EXERCISE AIM >> Here is a block of records. Copy every line in it that includes "left".

Pixel coordinate grounding data
•••••

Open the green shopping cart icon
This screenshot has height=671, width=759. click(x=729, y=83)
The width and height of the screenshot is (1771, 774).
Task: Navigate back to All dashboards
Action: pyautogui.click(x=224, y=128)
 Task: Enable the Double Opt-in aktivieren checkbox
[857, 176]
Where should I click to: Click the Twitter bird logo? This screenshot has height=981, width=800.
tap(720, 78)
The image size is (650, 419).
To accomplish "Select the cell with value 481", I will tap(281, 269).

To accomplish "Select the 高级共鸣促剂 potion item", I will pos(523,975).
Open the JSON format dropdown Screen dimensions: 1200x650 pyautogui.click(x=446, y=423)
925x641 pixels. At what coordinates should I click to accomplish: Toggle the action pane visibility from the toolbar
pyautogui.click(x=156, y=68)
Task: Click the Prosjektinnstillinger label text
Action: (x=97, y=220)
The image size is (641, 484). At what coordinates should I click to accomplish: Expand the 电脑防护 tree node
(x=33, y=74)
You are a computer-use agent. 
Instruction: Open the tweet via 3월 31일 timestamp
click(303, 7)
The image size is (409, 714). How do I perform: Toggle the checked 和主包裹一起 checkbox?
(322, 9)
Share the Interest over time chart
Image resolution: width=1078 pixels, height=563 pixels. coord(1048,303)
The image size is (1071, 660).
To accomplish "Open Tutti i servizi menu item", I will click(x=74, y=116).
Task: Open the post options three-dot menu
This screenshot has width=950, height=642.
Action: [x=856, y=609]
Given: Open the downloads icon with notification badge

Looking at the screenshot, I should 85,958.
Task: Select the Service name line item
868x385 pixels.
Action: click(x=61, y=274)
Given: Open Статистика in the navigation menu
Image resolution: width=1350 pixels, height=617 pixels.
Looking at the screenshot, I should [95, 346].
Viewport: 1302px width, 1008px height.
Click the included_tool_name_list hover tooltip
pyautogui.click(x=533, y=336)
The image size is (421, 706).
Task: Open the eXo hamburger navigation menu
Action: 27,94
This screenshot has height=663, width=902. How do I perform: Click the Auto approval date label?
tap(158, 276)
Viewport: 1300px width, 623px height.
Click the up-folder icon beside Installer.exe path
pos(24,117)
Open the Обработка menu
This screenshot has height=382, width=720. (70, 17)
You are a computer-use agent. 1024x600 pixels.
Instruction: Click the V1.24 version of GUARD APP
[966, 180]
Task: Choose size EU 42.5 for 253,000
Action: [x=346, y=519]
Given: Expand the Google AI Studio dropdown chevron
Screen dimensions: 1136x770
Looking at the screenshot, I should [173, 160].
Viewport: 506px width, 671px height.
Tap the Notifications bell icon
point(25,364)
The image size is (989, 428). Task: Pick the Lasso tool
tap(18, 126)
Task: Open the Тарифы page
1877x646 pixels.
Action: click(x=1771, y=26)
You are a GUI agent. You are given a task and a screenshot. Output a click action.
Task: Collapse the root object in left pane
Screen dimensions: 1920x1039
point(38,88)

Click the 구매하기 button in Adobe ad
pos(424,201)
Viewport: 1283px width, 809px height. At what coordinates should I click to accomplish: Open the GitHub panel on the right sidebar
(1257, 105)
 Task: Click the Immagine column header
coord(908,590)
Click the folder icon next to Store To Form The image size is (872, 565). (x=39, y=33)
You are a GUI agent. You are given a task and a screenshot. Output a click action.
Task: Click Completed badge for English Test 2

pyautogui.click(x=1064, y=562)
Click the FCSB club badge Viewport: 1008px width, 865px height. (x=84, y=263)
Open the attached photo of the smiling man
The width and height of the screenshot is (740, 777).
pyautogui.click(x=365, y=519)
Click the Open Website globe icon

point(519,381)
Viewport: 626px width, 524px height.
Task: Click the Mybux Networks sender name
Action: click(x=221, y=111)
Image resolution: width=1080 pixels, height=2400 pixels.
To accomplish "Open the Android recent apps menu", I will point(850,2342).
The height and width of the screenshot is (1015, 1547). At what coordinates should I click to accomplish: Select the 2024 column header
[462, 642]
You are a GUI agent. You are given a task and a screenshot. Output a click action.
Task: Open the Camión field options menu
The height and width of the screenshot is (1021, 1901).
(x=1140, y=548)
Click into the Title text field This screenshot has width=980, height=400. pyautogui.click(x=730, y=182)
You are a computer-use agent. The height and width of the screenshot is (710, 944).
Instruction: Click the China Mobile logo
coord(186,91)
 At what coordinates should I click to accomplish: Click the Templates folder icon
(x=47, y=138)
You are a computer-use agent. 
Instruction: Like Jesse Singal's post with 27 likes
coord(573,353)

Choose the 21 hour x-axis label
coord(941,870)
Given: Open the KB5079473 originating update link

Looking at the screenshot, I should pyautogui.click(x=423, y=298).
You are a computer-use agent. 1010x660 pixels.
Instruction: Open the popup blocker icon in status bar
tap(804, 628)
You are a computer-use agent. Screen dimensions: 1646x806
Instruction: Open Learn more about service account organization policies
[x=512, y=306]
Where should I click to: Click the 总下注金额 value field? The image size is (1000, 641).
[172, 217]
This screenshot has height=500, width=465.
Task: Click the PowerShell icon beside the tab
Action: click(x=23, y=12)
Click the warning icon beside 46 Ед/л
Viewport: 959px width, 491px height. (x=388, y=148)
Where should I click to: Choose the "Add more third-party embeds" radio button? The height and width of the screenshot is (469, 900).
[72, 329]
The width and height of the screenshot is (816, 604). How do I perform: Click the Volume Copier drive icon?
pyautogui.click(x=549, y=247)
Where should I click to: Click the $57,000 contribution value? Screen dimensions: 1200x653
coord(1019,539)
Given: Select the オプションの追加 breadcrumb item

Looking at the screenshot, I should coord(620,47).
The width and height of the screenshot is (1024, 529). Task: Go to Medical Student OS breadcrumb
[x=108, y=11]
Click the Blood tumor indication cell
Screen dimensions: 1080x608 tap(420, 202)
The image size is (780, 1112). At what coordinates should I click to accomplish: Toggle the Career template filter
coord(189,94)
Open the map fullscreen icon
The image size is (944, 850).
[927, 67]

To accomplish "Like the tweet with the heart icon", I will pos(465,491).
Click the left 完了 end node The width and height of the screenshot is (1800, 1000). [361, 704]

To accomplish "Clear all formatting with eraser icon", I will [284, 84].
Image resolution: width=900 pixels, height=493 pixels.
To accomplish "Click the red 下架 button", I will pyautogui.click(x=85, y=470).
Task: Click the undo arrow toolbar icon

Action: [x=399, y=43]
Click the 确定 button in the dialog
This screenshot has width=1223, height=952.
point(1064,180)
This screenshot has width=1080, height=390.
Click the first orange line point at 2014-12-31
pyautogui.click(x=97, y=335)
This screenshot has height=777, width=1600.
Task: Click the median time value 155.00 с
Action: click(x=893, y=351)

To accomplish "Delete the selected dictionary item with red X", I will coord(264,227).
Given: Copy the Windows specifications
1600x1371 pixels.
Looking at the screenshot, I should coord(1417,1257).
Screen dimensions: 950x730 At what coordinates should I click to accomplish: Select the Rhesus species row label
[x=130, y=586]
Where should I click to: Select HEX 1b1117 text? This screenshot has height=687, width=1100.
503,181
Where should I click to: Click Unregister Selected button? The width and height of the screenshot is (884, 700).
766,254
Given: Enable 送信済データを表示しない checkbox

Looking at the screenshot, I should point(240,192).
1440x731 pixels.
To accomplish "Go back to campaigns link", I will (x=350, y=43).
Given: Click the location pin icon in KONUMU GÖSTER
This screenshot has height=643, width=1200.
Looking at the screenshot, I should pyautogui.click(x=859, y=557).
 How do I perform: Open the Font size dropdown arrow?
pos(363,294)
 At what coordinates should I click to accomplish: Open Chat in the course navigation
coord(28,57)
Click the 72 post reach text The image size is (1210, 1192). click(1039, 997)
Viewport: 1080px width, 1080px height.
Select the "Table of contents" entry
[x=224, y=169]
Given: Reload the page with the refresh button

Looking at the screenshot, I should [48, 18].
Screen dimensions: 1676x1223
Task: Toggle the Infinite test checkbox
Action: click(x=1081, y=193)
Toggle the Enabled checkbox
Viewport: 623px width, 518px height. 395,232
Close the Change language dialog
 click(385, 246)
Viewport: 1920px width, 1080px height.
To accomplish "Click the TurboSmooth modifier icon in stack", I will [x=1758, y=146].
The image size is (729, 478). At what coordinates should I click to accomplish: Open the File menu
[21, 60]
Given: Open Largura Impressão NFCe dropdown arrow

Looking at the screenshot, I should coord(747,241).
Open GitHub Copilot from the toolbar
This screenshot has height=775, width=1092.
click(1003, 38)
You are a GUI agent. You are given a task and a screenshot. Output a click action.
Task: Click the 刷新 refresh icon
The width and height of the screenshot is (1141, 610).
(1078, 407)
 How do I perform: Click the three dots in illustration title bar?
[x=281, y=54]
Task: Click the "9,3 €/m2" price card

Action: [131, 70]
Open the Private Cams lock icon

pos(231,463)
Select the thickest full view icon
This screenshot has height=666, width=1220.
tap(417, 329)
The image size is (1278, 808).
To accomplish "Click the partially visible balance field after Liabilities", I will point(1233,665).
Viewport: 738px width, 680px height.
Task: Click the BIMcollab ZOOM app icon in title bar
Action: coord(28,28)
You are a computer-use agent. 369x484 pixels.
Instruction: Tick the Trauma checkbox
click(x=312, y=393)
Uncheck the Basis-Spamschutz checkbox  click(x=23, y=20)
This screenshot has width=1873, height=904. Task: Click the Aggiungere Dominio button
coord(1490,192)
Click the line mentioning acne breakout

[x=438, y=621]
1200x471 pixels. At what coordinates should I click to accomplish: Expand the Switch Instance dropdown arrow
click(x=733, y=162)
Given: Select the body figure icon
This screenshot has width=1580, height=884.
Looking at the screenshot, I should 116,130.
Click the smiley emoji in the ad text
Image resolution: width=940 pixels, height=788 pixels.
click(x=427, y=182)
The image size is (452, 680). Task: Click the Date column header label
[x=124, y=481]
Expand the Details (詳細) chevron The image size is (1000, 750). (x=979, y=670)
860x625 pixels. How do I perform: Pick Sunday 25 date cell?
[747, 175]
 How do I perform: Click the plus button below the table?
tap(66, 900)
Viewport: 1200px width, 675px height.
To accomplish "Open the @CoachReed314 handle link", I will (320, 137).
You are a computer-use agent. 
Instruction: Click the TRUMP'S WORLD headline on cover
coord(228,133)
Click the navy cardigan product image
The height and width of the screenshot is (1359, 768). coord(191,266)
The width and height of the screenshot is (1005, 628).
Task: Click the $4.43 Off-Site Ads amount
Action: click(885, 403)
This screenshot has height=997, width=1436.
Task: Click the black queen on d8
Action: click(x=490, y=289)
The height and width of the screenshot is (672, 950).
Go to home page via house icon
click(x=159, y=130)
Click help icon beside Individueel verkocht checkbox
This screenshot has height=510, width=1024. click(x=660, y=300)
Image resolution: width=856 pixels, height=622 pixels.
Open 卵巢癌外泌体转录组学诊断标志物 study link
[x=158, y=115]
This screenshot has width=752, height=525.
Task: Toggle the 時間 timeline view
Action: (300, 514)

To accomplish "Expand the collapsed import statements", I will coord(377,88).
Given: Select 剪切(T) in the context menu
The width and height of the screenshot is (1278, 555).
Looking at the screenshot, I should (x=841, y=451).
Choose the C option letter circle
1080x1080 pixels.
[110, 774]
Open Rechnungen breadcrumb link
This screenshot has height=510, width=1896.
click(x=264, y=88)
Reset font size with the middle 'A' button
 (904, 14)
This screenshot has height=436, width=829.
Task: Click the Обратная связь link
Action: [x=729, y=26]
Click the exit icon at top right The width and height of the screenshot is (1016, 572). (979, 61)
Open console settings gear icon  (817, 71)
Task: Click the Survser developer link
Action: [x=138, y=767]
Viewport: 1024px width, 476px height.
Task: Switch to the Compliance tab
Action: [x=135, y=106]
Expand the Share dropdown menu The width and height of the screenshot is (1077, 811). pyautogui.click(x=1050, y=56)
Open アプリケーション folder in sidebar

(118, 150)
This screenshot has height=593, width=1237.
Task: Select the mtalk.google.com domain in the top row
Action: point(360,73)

•••••

RESULT OF THE EXERCISE >>
Task: Collapse the root object in left pane
Click the left 完了 end node The width and height of the screenshot is (1800, 1000). [361, 704]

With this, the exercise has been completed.